- [課題内容] 抽出テキストのうち、「代謝とは、糖質や脂質といった」で始まり「りが妨げられてしまうのです。」までの部分を、「老廃物」を「不要物」に改めて書き直しなさい。

例えば、全身の細胞は「細胞膜」と呼ばれる膜で外枠を囲まれています。不飽和脂肪酸は、こうした細胞膜を作るための材料となり、細胞膜の働きに大きく影響します。
そして、細胞膜は細胞が健康的に活動するために重要な役割を担っているのです。
例えば、細胞膜には、血液中から栄養素を細胞内に取り込んだり、細胞内で生じた老廃物質を排泄したりするといった役割があります。またその他にも、細胞膜は「細菌やウイルスの侵入防止」「細胞同士の情報伝達」「ホルモンの合成」といった働きをしています。
つまり、細胞膜が正常に働いていなければ、細胞が元気に活動することができないのです。人間の体は細胞から作られています。そのため、当然ながら細胞の活動が悪くなると、体にも不調が生じるようになるのです。
そして、不飽和脂肪酸の代わりにトランス脂肪酸が細胞膜の原料として使われてしまうと、細胞膜は本来の役割を果たせなくなってしまいます。
その結果、細胞が正常に活動しなくなるため、さまざまな不調が出現するようになるのです。
マーガリンとダイエットの関係
そうしたトランス脂肪酸によって細胞膜の働きが悪くなって生じる不調の一つとして肥満が挙げられます。トランス脂肪酸が細胞膜の中に入り込むと「代謝」が悪くなってしまい、太りやすくなるのです。
代謝とは、糖質や脂質といった栄養素からエネルギーを作り出す過程のことをいいます。例えば、食事から摂った糖質が血液によって全身へ送られて、全身の細胞を動かすためのエネルギーに変換されるのは代謝の一つです。
そして、代謝が正常に行われるためには、血液中から細胞内へ栄養が届けられなければいけません。また、代謝で細胞内に生じた老廃物を血液中に排出することも大切です。
健康な細胞膜であれば、必要な栄養素が細胞内に取り込まれ、不必要な物質は細胞外へ排出されます。その一方でトランス脂肪酸が入り込んだ細胞膜であると、栄養素や老廃物の出入りが妨げられてしまうのです。
こうなると、細胞に蓄積された脂肪を燃焼してエネルギーを作り出すこと(代謝)ができなくなります。その結果、太りやすくなってしまうのです。
またトランス脂肪酸は、細胞膜を作る原料にはなるものの、エネルギーとして利用することはできません。そして、細胞膜にも入り込むことができなかったトランス脂肪酸は内臓脂肪に蓄積されることになります。
このように、トランス脂肪酸を豊富に含むマーガリンは、代謝を悪くしたり内臓脂肪として蓄積されたりすることで、ダイエットを邪魔するのです。

- [データセットからの抜粋]
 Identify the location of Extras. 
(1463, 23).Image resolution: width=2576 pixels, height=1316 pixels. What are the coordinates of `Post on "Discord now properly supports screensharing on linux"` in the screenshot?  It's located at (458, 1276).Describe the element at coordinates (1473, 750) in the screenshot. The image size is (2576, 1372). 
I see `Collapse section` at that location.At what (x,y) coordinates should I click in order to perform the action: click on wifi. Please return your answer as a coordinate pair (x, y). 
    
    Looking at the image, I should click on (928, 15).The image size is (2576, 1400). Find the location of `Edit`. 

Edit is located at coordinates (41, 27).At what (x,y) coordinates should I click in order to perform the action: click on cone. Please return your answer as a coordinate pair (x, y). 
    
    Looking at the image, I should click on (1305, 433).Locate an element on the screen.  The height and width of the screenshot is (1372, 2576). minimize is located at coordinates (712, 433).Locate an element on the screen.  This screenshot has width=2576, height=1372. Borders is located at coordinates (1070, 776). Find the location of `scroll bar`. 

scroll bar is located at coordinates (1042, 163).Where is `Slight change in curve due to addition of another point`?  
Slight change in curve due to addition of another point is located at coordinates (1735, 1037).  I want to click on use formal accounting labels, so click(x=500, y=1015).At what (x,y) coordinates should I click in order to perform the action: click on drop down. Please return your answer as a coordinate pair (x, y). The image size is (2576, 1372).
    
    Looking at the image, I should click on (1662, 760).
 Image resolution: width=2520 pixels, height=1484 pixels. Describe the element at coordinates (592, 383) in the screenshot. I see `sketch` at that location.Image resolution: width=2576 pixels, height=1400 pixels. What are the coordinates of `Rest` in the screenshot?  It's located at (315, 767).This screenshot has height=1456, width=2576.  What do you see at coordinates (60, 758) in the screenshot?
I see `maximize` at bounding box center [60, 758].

- [課題の解答]
代謝とは、糖質や脂質といった栄養素からエネルギーを作り出す過程のことをいいます。例えば、食事から摂った糖質が血液によって全身へ送られて、全身の細胞を動かすためのエネルギーに変換されるのは代謝の一つです。
そして、代謝が正常に行われるためには、血液中から細胞内へ栄養が届けられなければいけません。また、代謝で細胞内に生じた不要物を血液中に排出することも大切です。
健康な細胞膜であれば、必要な栄養素が細胞内に取り込まれ、不必要な物質は細胞外へ排出されます。その一方でトランス脂肪酸が入り込んだ細胞膜であると、栄養素や不要物の出入りが妨げられてしまうのです。